On June 15, 2006, Hakuhodo DY Holdings announced that it would relocate its headquarters from Higashi-Shinbashi in Minato, Tokyo to Akasaka, in Minato by the end of 2008. Hakuhodo would also move to the same building from Shibaura in the same ward.

On April 16, 2007, Hakuhodo DYM announced that they would acquire all the shares of Toshiba Entertainment, a wholly owned subsidiary of Toshiba engaged in the movie business, in May. Toshiba Entertainment changed its name to Showgate as of June 1, 2007.

On December 3, 2009, Hakuhodo DYM announced that they would open a new Chūbu branch office in Nagoya in April of the following year. The Nagoya branch offices of Hakuhodo, Daiko, and Yomiko Advertising would also move to the same building as the Hakuhodo DYM Chubu branch in May of the same year.

On October 27, 2010, Hakuhodo DYM announced that it had acquired a 20% stake in the advertising company Asahi Advertising with which they had cooperated in advertising transactions. Asahi Advertising bought back the shares held by its employees and sold them to Hakuhodo DYM on October 26. With this acquisition, Hakuhodo DYM became the second largest shareholder in Asahi Advertising, following Asahi Shimbun with a 30.5% stake.

On July 7, 2012, it was revealed that five subsidiaries of Hakuhodo DY Holdings, along with the holding company itself, were subjected to a tax investigation by the Tokyo Regional Taxation Bureau, and were found to have underreported approximately 1 billion yen in taxable income for the two years ending in March 2010. The six companies were charged a total of around 440 million yen, including additional taxes and penalties. According to Hakuhodo DY Holdings, the investigation found errors in the timing of recording expenses related to a computer system implemented by the holding company and its subsidiaries, as well as a mistake in the calculation of received dividend income. The tax bureau also determined that about 1 million yen of the timing errors constituted a fraudulent concealment of income, as the companies had instructed an external company to issue an invoice in March 2009 for work that had actually been completed the following month. While there were disagreements between the tax bureau and the company, the Hakuhodo DY Holdings IR department explained that they had followed the bureau's instructions.

On May 23, 2017, Hakuhodo DYM announced the establishment of a new company called Premium Platform Japan, together with TBS Holdings, TV Tokyo Holdings, Wowow, Nikkei and Dentsu, to provide video content for streaming services. The new company launched the video streaming service Paravi in April of the following year.
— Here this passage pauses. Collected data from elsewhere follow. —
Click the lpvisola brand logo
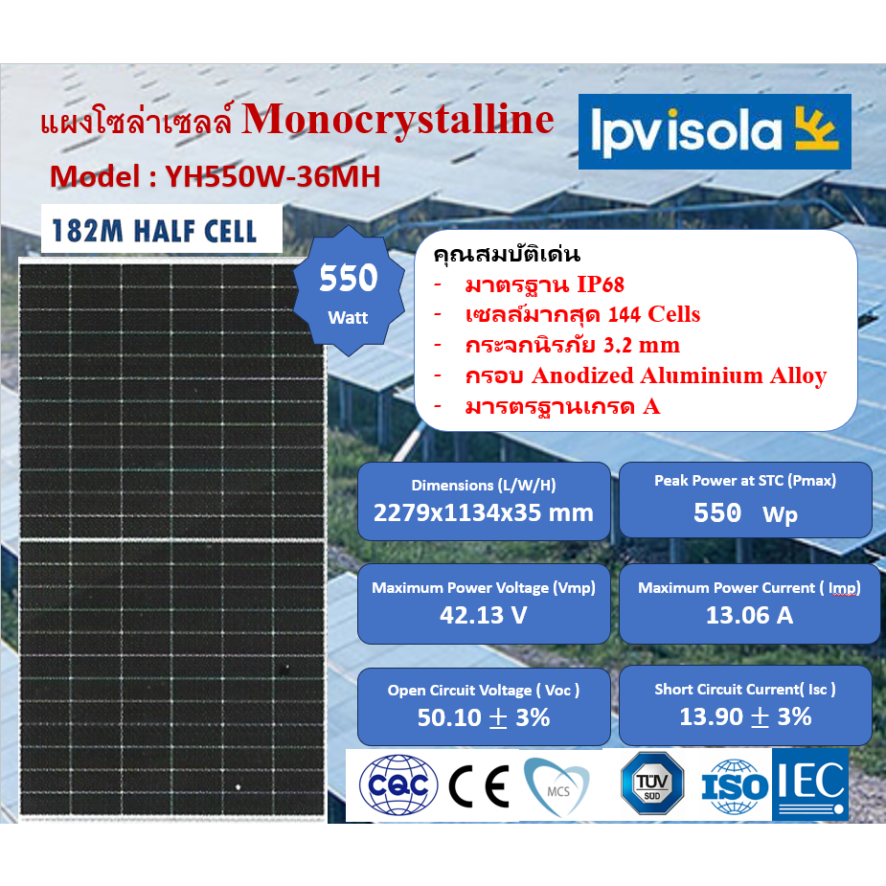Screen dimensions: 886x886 click(714, 132)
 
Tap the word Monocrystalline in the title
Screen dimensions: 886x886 click(398, 121)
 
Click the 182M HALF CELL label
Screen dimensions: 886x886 click(155, 230)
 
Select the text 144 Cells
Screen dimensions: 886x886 click(654, 314)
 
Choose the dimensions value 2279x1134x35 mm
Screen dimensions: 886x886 click(484, 512)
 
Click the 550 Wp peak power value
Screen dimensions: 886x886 click(745, 513)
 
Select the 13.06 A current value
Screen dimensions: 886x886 click(749, 615)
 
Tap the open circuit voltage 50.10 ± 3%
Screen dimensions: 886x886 click(484, 716)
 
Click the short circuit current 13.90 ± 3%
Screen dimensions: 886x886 click(745, 716)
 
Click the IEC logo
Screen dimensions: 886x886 click(810, 785)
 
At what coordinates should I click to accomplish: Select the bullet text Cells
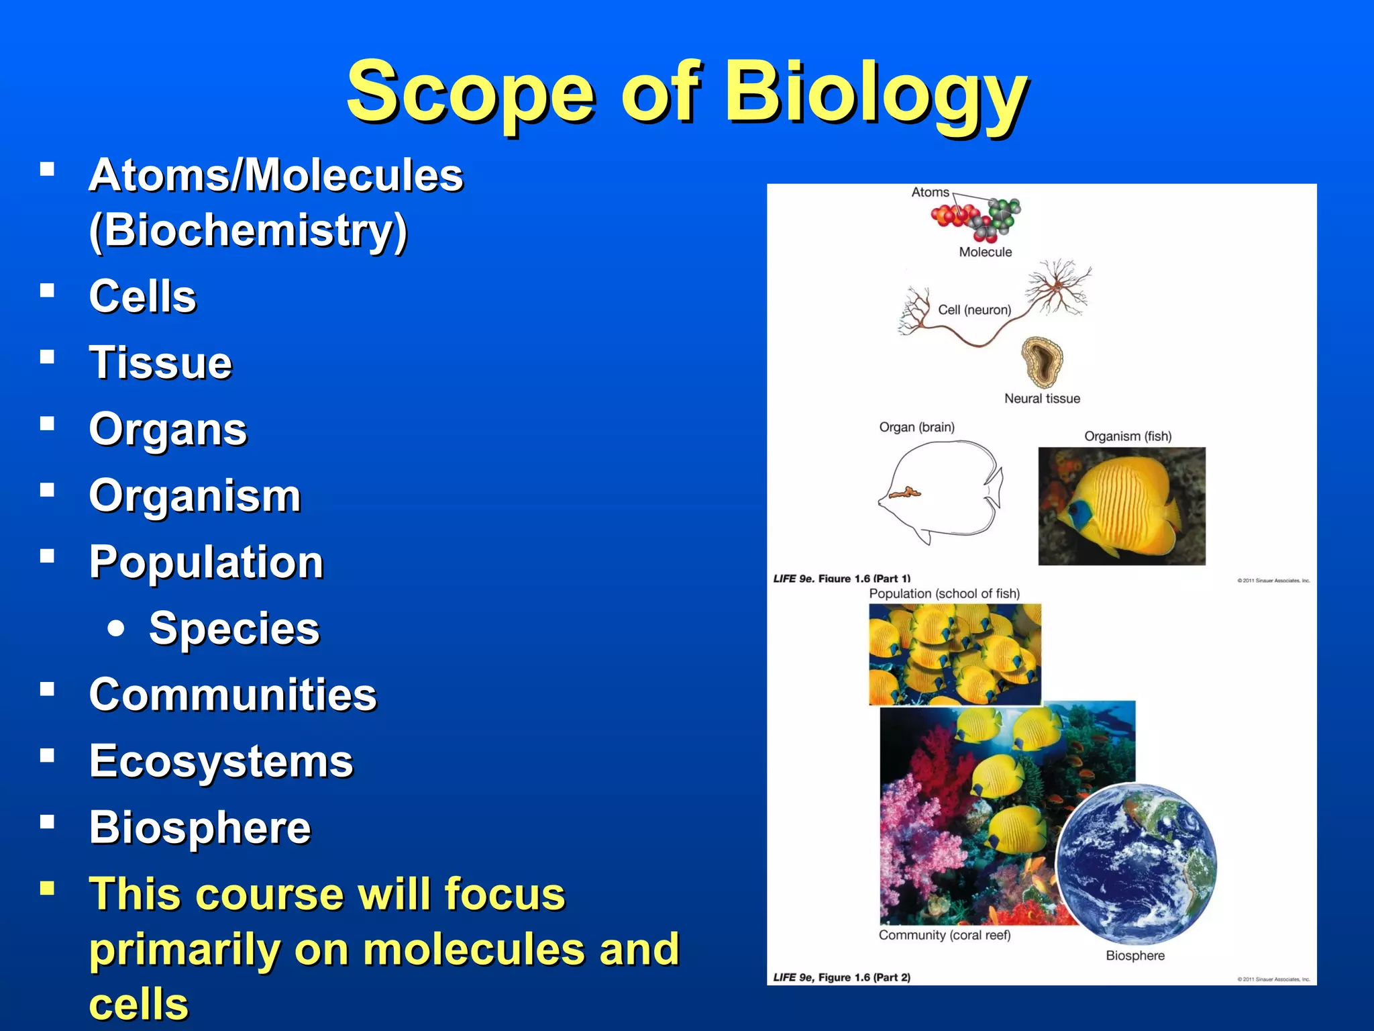pyautogui.click(x=143, y=296)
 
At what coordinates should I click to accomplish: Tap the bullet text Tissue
pyautogui.click(x=160, y=362)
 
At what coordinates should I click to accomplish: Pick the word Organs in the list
pyautogui.click(x=168, y=430)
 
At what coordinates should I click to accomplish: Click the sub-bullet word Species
pyautogui.click(x=234, y=629)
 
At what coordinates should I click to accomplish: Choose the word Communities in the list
pyautogui.click(x=233, y=695)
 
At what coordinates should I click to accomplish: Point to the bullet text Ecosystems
pyautogui.click(x=221, y=761)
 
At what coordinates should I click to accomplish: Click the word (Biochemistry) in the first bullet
pyautogui.click(x=248, y=230)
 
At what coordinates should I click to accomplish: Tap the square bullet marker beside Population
pyautogui.click(x=47, y=556)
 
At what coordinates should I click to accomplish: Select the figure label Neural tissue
pyautogui.click(x=1042, y=399)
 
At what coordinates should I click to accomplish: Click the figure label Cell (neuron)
pyautogui.click(x=974, y=310)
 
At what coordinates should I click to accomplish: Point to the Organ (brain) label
pyautogui.click(x=916, y=428)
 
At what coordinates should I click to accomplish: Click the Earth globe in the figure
pyautogui.click(x=1136, y=864)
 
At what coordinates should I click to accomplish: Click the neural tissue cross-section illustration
pyautogui.click(x=1042, y=362)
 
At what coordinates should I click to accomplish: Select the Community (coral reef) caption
pyautogui.click(x=944, y=935)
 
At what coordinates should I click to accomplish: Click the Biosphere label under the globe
pyautogui.click(x=1135, y=956)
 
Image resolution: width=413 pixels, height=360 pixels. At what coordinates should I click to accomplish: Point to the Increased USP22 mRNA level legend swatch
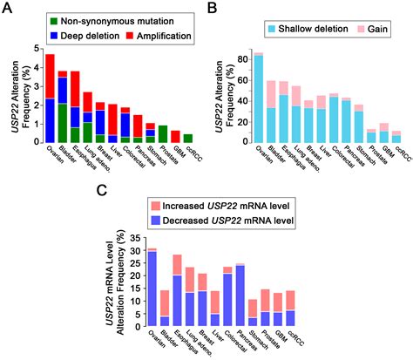point(153,206)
On November 16, 2020, the Tokyo Metropolitan Police Department arrested four individuals, including a former department head at Hakuhodo DYM, on suspicion of fraudulently obtaining cash by fictitiously ordering part of the production work for TV commercials and receiving payments from the company where they worked. According to the police, in November 2018, the four individuals ordered part of the production work to two other advertising companies in addition to the external advertising agency to which Hakuhodo DYM had ordered a TV commercial for a major corporation, and tricked the company into transferring a total of about 32 million yen to the two companies. It is suspected that they repeated fictitious orders dozens of times since May 2016, totaling about 700 million yen. According to Hakuhodo DYM, the suspect department head was dismissed for misconduct in a company internal investigation in September of last year. On May 31, 2021, the former department head defendant was sentenced to six years in prison (prosecution sought a sentence of seven years) by the Tokyo District Court for the charge of fraud.

On February 28, 2023, the Fair Trade Commission announced that Hakuhodo, along with six other companies including Dentsu and Tokyu Agency, had been charged with violating the Antimonopoly Act (unfair restraint of trade) by pre-determining the winning companies for the management of test and main games ordered by the Tokyo Organising Committee of the Olympic and Paralympic Games between February and July 2018. Additionally, Kenichiro Yokomizo, the former head of Hakuhodo DYM' Sports Business Bureau, was individually indicted.